(Assigned task) Copy out the entries below in full and exactly.

(Excerpted data)
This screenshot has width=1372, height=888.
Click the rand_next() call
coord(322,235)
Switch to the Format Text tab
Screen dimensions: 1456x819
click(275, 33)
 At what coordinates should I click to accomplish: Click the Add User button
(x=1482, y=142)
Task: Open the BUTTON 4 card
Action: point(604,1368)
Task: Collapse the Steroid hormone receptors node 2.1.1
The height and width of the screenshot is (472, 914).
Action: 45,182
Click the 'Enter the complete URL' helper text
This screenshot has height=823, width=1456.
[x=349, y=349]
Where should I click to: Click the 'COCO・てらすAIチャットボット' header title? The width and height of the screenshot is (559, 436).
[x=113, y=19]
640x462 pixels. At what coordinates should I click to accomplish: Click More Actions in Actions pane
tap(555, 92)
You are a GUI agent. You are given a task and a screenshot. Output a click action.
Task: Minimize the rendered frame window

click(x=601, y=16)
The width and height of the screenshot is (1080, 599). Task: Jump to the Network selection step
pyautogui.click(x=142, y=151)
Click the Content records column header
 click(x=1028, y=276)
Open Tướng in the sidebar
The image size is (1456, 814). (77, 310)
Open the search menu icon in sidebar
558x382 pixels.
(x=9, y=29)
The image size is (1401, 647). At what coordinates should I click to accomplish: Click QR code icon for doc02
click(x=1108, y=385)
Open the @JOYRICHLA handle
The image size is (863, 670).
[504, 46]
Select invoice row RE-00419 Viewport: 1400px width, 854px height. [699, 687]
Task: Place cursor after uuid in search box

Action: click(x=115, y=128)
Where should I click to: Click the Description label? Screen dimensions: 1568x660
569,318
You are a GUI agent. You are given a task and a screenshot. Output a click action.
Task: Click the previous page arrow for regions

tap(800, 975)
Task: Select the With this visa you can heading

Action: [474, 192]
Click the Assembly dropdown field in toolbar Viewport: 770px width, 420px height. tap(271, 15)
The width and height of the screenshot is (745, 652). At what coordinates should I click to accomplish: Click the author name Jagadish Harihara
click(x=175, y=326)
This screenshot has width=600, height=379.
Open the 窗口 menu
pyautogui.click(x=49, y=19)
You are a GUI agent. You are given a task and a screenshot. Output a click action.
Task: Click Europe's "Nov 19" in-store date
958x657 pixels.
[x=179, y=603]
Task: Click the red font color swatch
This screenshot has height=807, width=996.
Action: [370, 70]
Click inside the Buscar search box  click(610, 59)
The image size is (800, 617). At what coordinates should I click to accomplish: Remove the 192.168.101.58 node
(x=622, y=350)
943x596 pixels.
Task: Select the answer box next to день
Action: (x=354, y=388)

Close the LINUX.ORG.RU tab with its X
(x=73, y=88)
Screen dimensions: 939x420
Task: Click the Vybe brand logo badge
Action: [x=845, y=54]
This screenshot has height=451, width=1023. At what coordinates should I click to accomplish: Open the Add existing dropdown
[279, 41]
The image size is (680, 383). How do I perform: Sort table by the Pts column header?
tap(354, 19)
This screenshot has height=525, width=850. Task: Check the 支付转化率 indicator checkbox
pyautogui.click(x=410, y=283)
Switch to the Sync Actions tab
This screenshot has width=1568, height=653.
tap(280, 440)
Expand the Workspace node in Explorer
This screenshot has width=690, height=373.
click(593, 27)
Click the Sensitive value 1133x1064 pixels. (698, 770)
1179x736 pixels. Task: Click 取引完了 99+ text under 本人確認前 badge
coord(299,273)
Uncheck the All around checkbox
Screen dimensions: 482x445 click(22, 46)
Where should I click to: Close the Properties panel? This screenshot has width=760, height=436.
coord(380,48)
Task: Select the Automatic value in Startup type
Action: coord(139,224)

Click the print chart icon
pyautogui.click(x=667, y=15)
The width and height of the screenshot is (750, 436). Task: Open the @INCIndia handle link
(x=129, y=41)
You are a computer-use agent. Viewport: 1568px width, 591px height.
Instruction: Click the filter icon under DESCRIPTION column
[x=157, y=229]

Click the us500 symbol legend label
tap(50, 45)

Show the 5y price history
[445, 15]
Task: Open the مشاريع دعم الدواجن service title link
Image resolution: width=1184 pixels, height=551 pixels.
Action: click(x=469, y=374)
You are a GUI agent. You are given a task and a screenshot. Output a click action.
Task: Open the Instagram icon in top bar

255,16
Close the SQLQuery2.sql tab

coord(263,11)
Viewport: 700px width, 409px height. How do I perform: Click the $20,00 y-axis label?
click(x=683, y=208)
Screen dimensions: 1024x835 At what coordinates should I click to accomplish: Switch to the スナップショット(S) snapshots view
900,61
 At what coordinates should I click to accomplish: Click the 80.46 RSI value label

(Result)
This screenshot has width=1372, height=888.
Click the rand_next() call
coord(322,235)
Switch to the Format Text tab
Screen dimensions: 1456x819
click(275, 33)
 At what coordinates should I click to accomplish: Click the Add User button
(x=1482, y=142)
Task: Open the BUTTON 4 card
Action: point(604,1368)
Task: Collapse the Steroid hormone receptors node 2.1.1
The height and width of the screenshot is (472, 914).
Action: 45,182
Click the 'Enter the complete URL' helper text
This screenshot has height=823, width=1456.
[x=349, y=349]
Where should I click to: Click the 'COCO・てらすAIチャットボット' header title? The width and height of the screenshot is (559, 436).
[x=113, y=19]
640x462 pixels. At what coordinates should I click to accomplish: Click More Actions in Actions pane
tap(555, 92)
You are a GUI agent. You are given a task and a screenshot. Output a click action.
Task: Minimize the rendered frame window

click(x=601, y=16)
The width and height of the screenshot is (1080, 599). Task: Jump to the Network selection step
pyautogui.click(x=142, y=151)
Click the Content records column header
 click(x=1028, y=276)
Open Tướng in the sidebar
The image size is (1456, 814). (77, 310)
Open the search menu icon in sidebar
558x382 pixels.
(x=9, y=29)
The image size is (1401, 647). At what coordinates should I click to accomplish: Click QR code icon for doc02
click(x=1108, y=385)
Open the @JOYRICHLA handle
The image size is (863, 670).
[504, 46]
Select invoice row RE-00419 Viewport: 1400px width, 854px height. [699, 687]
Task: Place cursor after uuid in search box

Action: click(x=115, y=128)
Where should I click to: Click the Description label? Screen dimensions: 1568x660
569,318
You are a GUI agent. You are given a task and a screenshot. Output a click action.
Task: Click the previous page arrow for regions

tap(800, 975)
Task: Select the With this visa you can heading

Action: [474, 192]
Click the Assembly dropdown field in toolbar Viewport: 770px width, 420px height. tap(271, 15)
The width and height of the screenshot is (745, 652). At what coordinates should I click to accomplish: Click the author name Jagadish Harihara
click(x=175, y=326)
This screenshot has width=600, height=379.
Open the 窗口 menu
pyautogui.click(x=49, y=19)
You are a GUI agent. You are given a task and a screenshot. Output a click action.
Task: Click Europe's "Nov 19" in-store date
958x657 pixels.
[x=179, y=603]
Task: Click the red font color swatch
This screenshot has height=807, width=996.
Action: [370, 70]
Click inside the Buscar search box  click(610, 59)
The image size is (800, 617). At what coordinates should I click to accomplish: Remove the 192.168.101.58 node
(x=622, y=350)
943x596 pixels.
Task: Select the answer box next to день
Action: (x=354, y=388)

Close the LINUX.ORG.RU tab with its X
(x=73, y=88)
Screen dimensions: 939x420
Task: Click the Vybe brand logo badge
Action: [x=845, y=54]
This screenshot has height=451, width=1023. At what coordinates should I click to accomplish: Open the Add existing dropdown
[279, 41]
The image size is (680, 383). How do I perform: Sort table by the Pts column header?
tap(354, 19)
This screenshot has height=525, width=850. Task: Check the 支付转化率 indicator checkbox
pyautogui.click(x=410, y=283)
Switch to the Sync Actions tab
This screenshot has width=1568, height=653.
tap(280, 440)
Expand the Workspace node in Explorer
This screenshot has width=690, height=373.
click(593, 27)
Click the Sensitive value 1133x1064 pixels. (698, 770)
1179x736 pixels. Task: Click 取引完了 99+ text under 本人確認前 badge
coord(299,273)
Uncheck the All around checkbox
Screen dimensions: 482x445 click(22, 46)
Where should I click to: Close the Properties panel? This screenshot has width=760, height=436.
coord(380,48)
Task: Select the Automatic value in Startup type
Action: coord(139,224)

Click the print chart icon
pyautogui.click(x=667, y=15)
The width and height of the screenshot is (750, 436). Task: Open the @INCIndia handle link
(x=129, y=41)
You are a computer-use agent. Viewport: 1568px width, 591px height.
Instruction: Click the filter icon under DESCRIPTION column
[x=157, y=229]

Click the us500 symbol legend label
tap(50, 45)

Show the 5y price history
[445, 15]
Task: Open the مشاريع دعم الدواجن service title link
Image resolution: width=1184 pixels, height=551 pixels.
Action: click(x=469, y=374)
You are a GUI agent. You are given a task and a screenshot. Output a click action.
Task: Open the Instagram icon in top bar

255,16
Close the SQLQuery2.sql tab

coord(263,11)
Viewport: 700px width, 409px height. How do I perform: Click the $20,00 y-axis label?
click(x=683, y=208)
Screen dimensions: 1024x835 At what coordinates should I click to accomplish: Switch to the スナップショット(S) snapshots view
900,61
 At what coordinates should I click to accomplish: Click the 80.46 RSI value label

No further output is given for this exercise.